_Data for processing_:
────────────────────────────────────────

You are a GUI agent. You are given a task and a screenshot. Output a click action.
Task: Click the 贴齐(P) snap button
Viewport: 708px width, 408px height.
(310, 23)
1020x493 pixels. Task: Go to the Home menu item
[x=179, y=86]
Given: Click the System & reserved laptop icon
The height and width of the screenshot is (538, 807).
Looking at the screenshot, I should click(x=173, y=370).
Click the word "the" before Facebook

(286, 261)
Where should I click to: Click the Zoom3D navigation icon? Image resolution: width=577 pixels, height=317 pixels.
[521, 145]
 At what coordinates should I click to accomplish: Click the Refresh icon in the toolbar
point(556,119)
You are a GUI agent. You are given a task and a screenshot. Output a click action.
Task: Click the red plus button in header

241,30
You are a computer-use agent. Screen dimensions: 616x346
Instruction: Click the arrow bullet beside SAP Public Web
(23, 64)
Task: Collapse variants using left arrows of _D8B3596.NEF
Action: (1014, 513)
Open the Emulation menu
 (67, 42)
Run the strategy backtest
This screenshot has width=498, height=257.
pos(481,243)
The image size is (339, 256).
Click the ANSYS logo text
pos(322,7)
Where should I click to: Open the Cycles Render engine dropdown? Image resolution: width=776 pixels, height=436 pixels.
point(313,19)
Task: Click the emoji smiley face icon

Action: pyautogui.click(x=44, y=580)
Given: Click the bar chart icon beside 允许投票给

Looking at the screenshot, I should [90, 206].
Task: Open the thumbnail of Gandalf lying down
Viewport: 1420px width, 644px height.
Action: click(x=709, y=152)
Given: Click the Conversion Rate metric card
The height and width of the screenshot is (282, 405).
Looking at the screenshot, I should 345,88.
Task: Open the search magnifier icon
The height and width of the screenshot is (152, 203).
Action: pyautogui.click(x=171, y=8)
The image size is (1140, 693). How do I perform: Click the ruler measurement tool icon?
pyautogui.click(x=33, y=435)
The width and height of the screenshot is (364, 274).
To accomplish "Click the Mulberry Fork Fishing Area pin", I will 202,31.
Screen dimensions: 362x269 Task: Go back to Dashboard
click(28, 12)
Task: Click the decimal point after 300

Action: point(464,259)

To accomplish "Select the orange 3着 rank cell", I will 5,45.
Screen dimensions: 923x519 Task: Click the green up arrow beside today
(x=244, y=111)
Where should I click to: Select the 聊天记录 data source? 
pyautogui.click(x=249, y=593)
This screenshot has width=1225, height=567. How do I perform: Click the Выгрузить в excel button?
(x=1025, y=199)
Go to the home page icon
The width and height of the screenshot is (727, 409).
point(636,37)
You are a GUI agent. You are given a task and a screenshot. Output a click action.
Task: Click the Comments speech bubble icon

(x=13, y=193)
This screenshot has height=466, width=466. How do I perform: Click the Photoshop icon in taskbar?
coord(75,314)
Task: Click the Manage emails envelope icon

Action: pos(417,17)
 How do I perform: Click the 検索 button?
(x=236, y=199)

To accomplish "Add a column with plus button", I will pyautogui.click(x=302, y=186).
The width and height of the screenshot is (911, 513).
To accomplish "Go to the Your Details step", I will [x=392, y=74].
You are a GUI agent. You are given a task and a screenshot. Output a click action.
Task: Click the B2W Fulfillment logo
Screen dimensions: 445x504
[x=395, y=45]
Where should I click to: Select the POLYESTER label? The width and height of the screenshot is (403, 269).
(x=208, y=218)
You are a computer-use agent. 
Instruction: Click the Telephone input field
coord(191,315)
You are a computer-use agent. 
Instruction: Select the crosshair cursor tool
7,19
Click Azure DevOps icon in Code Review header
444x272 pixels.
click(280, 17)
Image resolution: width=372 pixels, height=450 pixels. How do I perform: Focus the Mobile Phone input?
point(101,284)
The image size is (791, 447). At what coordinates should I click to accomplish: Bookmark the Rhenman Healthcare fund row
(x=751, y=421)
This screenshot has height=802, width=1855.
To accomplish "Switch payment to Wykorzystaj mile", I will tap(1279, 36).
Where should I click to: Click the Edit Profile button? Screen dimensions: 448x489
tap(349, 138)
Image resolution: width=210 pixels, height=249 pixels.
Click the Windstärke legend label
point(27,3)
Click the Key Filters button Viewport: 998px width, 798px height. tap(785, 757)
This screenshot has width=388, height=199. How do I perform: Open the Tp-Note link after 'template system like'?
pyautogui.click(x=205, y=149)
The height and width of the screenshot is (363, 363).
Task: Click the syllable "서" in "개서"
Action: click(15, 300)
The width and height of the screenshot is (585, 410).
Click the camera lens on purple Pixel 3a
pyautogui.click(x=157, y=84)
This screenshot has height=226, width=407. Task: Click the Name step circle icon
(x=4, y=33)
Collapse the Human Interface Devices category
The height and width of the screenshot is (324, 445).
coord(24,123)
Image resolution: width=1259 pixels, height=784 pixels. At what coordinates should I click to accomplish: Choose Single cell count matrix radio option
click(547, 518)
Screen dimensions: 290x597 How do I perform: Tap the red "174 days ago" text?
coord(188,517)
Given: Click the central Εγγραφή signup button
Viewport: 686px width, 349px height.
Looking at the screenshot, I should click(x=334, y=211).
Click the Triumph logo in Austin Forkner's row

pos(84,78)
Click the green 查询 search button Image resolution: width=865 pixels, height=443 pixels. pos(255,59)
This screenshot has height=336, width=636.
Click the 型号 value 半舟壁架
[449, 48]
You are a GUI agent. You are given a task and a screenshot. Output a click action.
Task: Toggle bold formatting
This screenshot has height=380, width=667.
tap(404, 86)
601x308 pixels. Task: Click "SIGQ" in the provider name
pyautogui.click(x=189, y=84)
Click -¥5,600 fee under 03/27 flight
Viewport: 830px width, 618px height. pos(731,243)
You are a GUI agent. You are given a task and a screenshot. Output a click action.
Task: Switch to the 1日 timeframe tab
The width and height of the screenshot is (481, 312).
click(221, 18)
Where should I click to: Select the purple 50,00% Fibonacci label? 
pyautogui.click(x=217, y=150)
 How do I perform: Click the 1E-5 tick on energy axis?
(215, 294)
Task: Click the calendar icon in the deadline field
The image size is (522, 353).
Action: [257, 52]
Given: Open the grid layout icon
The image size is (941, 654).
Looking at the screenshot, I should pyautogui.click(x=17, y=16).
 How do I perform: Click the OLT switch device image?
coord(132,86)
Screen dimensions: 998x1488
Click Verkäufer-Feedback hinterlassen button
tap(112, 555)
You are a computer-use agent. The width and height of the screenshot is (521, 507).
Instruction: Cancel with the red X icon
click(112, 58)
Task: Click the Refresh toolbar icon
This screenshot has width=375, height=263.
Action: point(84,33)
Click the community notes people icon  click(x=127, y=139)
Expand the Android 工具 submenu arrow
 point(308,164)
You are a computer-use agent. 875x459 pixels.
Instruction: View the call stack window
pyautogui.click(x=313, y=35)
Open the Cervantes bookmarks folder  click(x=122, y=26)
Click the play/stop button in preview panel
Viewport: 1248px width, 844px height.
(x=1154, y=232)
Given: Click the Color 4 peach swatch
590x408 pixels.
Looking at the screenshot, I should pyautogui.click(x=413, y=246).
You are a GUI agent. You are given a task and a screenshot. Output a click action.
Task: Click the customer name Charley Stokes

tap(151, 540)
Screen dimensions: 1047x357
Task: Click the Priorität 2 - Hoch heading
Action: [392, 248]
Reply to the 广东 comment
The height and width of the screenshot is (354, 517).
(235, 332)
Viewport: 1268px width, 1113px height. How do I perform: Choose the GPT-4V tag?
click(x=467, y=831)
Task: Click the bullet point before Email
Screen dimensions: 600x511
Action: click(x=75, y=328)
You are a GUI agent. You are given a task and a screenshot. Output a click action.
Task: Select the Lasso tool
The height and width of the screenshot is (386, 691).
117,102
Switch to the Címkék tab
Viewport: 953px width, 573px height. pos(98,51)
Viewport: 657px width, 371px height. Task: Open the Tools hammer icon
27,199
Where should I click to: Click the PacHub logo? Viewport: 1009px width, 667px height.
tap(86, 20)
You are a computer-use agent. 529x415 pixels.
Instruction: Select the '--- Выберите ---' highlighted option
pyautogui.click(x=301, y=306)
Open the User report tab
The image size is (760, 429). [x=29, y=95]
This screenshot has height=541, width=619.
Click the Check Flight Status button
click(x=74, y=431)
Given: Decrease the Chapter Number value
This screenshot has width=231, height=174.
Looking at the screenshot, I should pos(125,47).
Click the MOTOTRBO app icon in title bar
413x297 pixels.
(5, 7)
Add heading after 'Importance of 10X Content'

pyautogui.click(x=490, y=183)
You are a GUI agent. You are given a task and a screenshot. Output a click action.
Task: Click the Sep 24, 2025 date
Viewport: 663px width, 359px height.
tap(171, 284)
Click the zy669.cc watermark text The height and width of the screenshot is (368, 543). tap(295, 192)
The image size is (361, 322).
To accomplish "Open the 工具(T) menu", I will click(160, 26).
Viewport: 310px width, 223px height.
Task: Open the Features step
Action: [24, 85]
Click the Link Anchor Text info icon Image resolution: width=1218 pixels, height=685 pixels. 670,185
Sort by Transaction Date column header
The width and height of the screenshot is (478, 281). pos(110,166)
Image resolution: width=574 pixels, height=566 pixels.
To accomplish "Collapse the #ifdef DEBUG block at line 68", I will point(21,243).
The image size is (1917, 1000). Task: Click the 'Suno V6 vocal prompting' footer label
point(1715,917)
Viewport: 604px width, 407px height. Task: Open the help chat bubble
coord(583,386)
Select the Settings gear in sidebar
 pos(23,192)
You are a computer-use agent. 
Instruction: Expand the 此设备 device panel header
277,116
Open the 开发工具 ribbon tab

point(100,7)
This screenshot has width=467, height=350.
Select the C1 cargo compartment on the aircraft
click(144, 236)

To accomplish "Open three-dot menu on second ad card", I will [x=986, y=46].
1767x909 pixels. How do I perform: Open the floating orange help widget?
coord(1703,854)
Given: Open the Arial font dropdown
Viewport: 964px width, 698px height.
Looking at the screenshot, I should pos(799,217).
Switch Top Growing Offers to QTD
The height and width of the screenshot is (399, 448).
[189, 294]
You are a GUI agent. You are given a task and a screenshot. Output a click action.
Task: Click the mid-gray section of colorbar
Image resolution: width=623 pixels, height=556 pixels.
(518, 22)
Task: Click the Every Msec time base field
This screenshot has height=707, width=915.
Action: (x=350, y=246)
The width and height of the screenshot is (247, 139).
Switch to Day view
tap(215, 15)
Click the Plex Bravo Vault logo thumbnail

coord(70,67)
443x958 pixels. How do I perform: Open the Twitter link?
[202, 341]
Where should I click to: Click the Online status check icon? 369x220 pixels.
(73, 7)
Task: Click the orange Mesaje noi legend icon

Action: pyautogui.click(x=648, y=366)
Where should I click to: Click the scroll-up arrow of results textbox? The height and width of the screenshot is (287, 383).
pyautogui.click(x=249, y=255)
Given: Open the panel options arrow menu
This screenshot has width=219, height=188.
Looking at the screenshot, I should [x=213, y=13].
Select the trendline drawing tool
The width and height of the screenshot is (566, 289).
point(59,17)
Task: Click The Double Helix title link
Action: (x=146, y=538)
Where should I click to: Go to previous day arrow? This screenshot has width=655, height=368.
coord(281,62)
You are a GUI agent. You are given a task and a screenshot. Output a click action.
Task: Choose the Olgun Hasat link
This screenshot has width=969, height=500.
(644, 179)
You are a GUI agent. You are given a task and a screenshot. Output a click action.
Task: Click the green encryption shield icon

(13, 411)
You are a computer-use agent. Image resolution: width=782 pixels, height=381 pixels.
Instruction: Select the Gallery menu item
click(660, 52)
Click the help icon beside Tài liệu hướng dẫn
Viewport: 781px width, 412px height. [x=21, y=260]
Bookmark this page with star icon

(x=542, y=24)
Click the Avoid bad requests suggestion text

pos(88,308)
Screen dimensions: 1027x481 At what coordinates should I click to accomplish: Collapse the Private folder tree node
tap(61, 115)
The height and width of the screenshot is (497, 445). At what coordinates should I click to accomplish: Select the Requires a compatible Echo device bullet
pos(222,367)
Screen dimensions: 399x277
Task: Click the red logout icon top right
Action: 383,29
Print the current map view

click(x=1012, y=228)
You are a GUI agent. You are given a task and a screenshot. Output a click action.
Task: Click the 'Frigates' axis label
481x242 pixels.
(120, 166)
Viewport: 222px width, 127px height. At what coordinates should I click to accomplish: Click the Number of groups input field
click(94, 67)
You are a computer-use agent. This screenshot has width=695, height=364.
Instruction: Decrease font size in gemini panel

────────────────────────────────────────

_Exercise_: Scan the material above for the word "font". Copy each line where it occurs.

_Written solution_:
Given: Open the Arial font dropdown
Instruction: Decrease font size in gemini panel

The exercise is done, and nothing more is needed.